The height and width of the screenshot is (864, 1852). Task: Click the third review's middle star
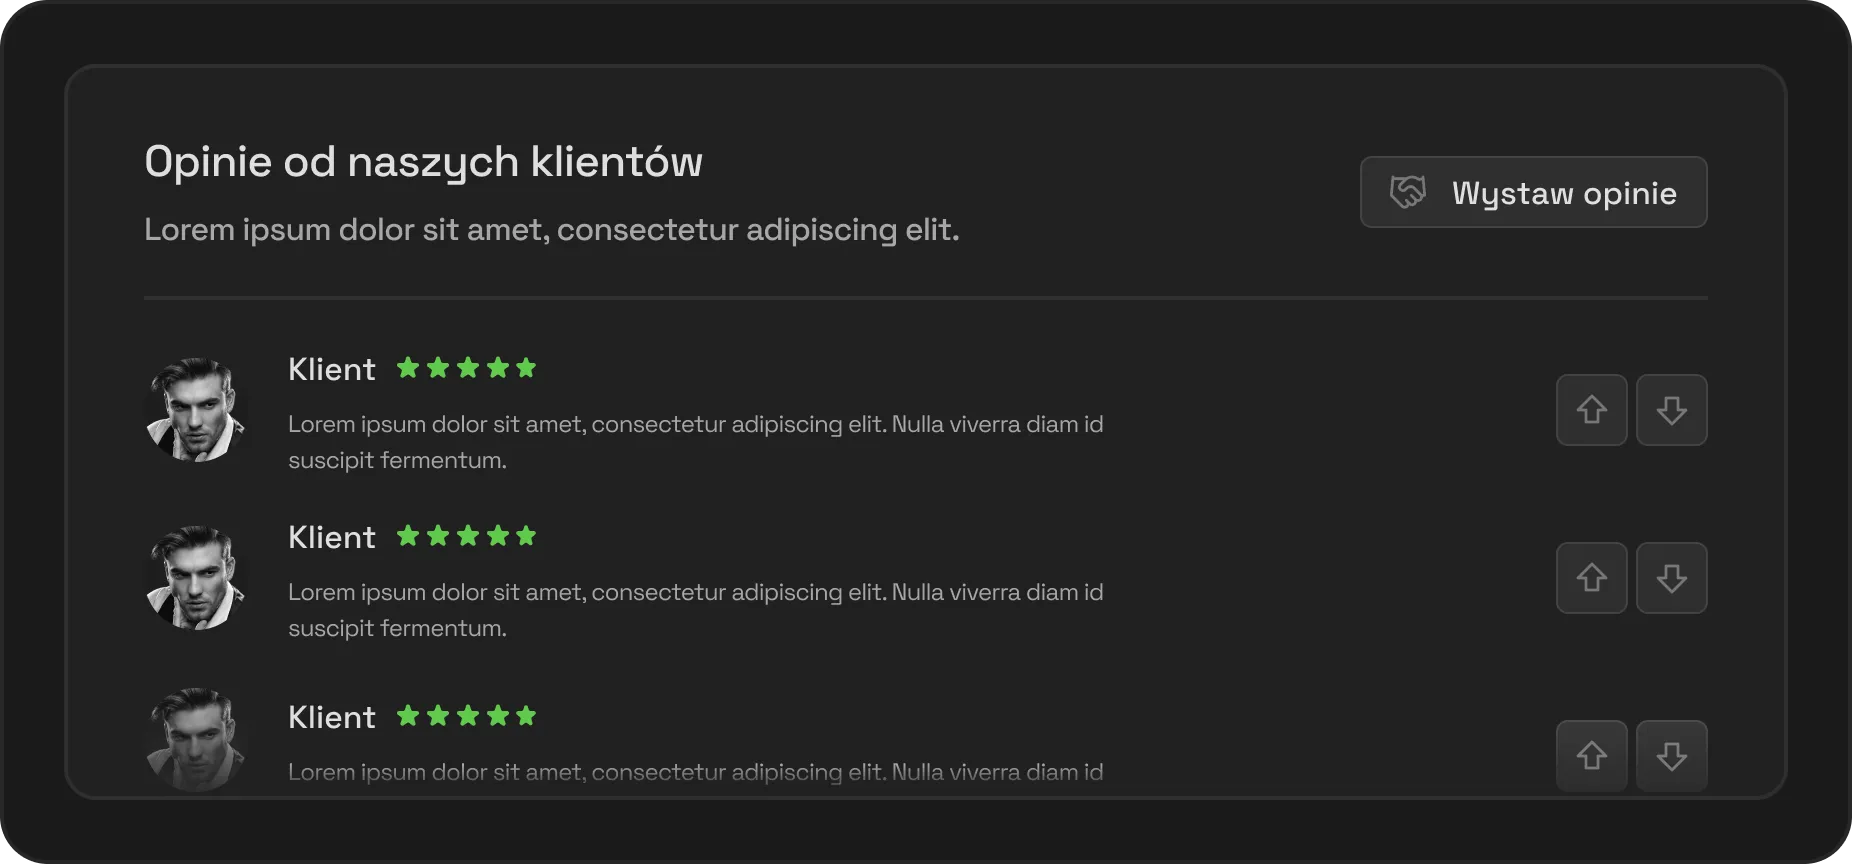point(467,716)
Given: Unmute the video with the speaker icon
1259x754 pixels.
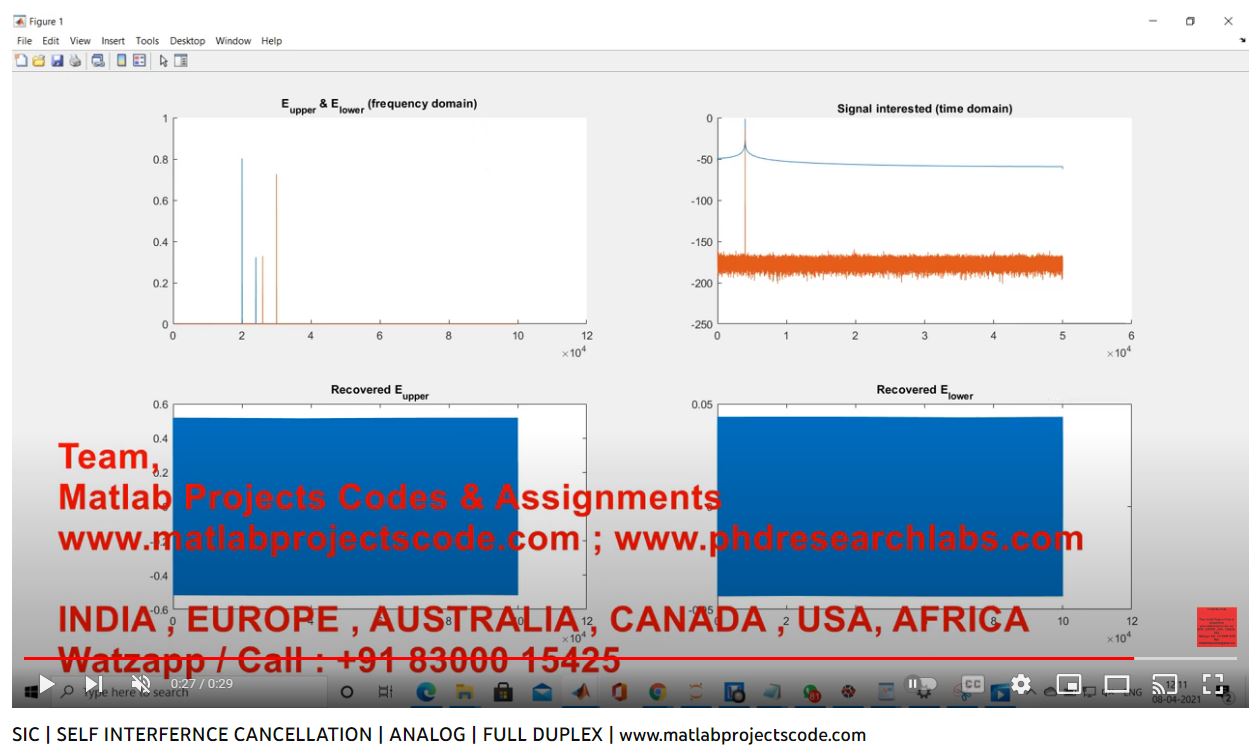Looking at the screenshot, I should (x=141, y=685).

━━━━━━

:: Objective ::
Return word for word every line from the one containing "Given: Unmute the video with the speaker icon" through the end of the rows, including both of those ends. Leave the pictures out of your answer.

:: Task output ::
Given: Unmute the video with the speaker icon
1259x754 pixels.
Looking at the screenshot, I should (x=141, y=685).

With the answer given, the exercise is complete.